Present every one of the entries below as a numbered list, omitting any blank lines.

-- Begin --

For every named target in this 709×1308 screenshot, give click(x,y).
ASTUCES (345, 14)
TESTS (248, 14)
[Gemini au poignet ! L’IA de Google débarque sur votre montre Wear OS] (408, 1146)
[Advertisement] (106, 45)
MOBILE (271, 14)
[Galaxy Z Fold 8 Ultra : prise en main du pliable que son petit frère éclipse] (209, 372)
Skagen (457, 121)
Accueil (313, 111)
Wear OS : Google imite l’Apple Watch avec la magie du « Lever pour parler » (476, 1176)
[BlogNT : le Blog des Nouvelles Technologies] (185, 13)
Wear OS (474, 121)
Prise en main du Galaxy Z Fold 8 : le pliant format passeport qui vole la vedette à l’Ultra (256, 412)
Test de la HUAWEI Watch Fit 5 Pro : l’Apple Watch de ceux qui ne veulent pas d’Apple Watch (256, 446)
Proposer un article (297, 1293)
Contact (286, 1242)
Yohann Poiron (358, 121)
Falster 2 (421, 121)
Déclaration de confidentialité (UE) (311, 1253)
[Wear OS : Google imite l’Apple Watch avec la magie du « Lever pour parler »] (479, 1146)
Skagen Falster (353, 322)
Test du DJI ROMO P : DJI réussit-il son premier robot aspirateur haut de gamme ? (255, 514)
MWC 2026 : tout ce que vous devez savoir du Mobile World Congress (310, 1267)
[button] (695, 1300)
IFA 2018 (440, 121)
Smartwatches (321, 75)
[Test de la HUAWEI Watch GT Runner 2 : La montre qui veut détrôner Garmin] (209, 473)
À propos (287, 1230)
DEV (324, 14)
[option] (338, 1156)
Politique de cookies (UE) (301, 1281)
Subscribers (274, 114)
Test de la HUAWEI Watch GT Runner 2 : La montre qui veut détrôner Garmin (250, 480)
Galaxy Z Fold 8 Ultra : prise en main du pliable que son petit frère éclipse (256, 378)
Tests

-- End --

> **Response**
1. For every named target in this 709×1308 screenshot, give click(x,y).
2. ASTUCES (345, 14)
3. TESTS (248, 14)
4. [Gemini au poignet ! L’IA de Google débarque sur votre montre Wear OS] (408, 1146)
5. [Advertisement] (106, 45)
6. MOBILE (271, 14)
7. [Galaxy Z Fold 8 Ultra : prise en main du pliable que son petit frère éclipse] (209, 372)
8. Skagen (457, 121)
9. Accueil (313, 111)
10. Wear OS : Google imite l’Apple Watch avec la magie du « Lever pour parler » (476, 1176)
11. [BlogNT : le Blog des Nouvelles Technologies] (185, 13)
12. Wear OS (474, 121)
13. Prise en main du Galaxy Z Fold 8 : le pliant format passeport qui vole la vedette à l’Ultra (256, 412)
14. Test de la HUAWEI Watch Fit 5 Pro : l’Apple Watch de ceux qui ne veulent pas d’Apple Watch (256, 446)
15. Proposer un article (297, 1293)
16. Contact (286, 1242)
17. Yohann Poiron (358, 121)
18. Falster 2 (421, 121)
19. Déclaration de confidentialité (UE) (311, 1253)
20. [Wear OS : Google imite l’Apple Watch avec la magie du « Lever pour parler »] (479, 1146)
21. Skagen Falster (353, 322)
22. Test du DJI ROMO P : DJI réussit-il son premier robot aspirateur haut de gamme ? (255, 514)
23. MWC 2026 : tout ce que vous devez savoir du Mobile World Congress (310, 1267)
24. [button] (695, 1300)
25. IFA 2018 (440, 121)
26. Smartwatches (321, 75)
27. [Test de la HUAWEI Watch GT Runner 2 : La montre qui veut détrôner Garmin] (209, 473)
28. À propos (287, 1230)
29. DEV (324, 14)
30. [option] (338, 1156)
31. Politique de cookies (UE) (301, 1281)
32. Subscribers (274, 114)
33. Test de la HUAWEI Watch GT Runner 2 : La montre qui veut détrôner Garmin (250, 480)
34. Galaxy Z Fold 8 Ultra : prise en main du pliable que son petit frère éclipse (256, 378)
35. Tests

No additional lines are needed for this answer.